Home Equity Loans or Savings? – How are Americans Paying for Home Remodeling?

Editorial Contact:
Catherine Edwards
Corporate Communications
408 462 0209



44% of US homeowners plan to use home equity loans, and 42% plan to use cash from savings to pay for their remodels are the findings from a new survey fromPlanese.com and Remodelormove.com.

Sunnyvale CA December 3, 2013.—Proceeds from refinancing and home equity lines are the most popular ways for homeowners to pay for home remodeling expenses, according to a recent survey by Planese Inc. The survey, conducted via remodelormove.com, found that 44% of the homeowners who responded planned to use their home equity to finance their remodel.  “Home prices are on the rise, and that is creating equity levels we haven’t seen for years,” says Rocky Foroutan, CEO of lender411.com. “Using this equity to make improvements to the homeowner’s asset – their home – makes good sense.”

Almost as many homeowners – 42% – are using cash from their savings to pay for the remodel or addition to their homes.  “With interest rates at record lows and the stock market at record highs, it is a good decision for some homeowners to move some money around and now invest in their homes to get the best returns, “ says Dan Fritschen, homeowner advocate and founder of remodelormove.com. “If your savings account is only paying one-half percent and you’re concerned the stock market won’t keep going up forever,  investing in your home – and in your quality of life – by remodeling your kitchen, adding a bathroom or a master suite, could be your best investment opportunity.”
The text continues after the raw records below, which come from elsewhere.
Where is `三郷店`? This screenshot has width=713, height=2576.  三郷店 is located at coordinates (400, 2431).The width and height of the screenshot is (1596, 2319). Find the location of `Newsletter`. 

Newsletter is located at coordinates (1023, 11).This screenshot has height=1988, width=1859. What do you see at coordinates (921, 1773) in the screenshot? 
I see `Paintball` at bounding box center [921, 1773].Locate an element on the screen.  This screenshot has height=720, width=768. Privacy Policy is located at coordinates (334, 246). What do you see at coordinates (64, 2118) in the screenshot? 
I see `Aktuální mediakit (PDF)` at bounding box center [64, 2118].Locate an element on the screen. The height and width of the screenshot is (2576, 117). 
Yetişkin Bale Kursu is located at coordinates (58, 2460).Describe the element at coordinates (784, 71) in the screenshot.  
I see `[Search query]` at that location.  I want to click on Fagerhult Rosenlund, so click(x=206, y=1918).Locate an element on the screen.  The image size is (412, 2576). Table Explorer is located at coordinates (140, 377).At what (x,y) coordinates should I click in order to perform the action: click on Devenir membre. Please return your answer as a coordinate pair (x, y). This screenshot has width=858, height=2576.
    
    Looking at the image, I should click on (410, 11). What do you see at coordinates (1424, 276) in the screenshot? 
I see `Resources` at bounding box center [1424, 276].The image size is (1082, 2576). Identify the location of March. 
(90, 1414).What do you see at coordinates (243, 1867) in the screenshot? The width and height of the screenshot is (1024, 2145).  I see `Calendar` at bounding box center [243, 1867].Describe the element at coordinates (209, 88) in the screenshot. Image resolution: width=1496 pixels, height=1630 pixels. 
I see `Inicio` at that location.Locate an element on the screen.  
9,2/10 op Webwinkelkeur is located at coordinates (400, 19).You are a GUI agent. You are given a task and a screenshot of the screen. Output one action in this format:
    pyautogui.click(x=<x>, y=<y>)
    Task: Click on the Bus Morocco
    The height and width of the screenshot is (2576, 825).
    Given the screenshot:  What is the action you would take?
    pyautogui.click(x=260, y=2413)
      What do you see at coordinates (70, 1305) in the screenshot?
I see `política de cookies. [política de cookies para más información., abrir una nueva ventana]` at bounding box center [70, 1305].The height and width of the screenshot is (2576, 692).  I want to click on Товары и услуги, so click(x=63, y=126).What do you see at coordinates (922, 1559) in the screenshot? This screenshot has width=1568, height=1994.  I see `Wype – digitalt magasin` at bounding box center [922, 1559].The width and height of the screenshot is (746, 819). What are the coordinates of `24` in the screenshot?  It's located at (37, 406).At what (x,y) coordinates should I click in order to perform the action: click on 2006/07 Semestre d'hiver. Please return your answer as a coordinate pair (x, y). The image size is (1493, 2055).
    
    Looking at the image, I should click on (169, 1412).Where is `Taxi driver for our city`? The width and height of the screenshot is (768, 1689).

14% of respondents are borrowing from their retirement accounts or are using credit cards and personal loans to pay for the work to be done.  “Both of these financing methods are reasonable alternatives for financing a remodel, but each comes with a variety of risks,” Fritschen said. “Credit cards and personal loans that are at promotional rates of 0% for a year or two, or even those offering a 10% discount on purchases can be a great deal IF they are managed well.  However, any savings at the beginning of the offer are quickly lost if a homeowner ends up paying 10% or 15% or more annually on what they spent to remodel.  In this case, it may be better to reduce the scale of the remodel, or postpone the remodel until the homeowner has enough equity or can save up enough cash to pay for the project with cash or by refinancing their home mortgage.”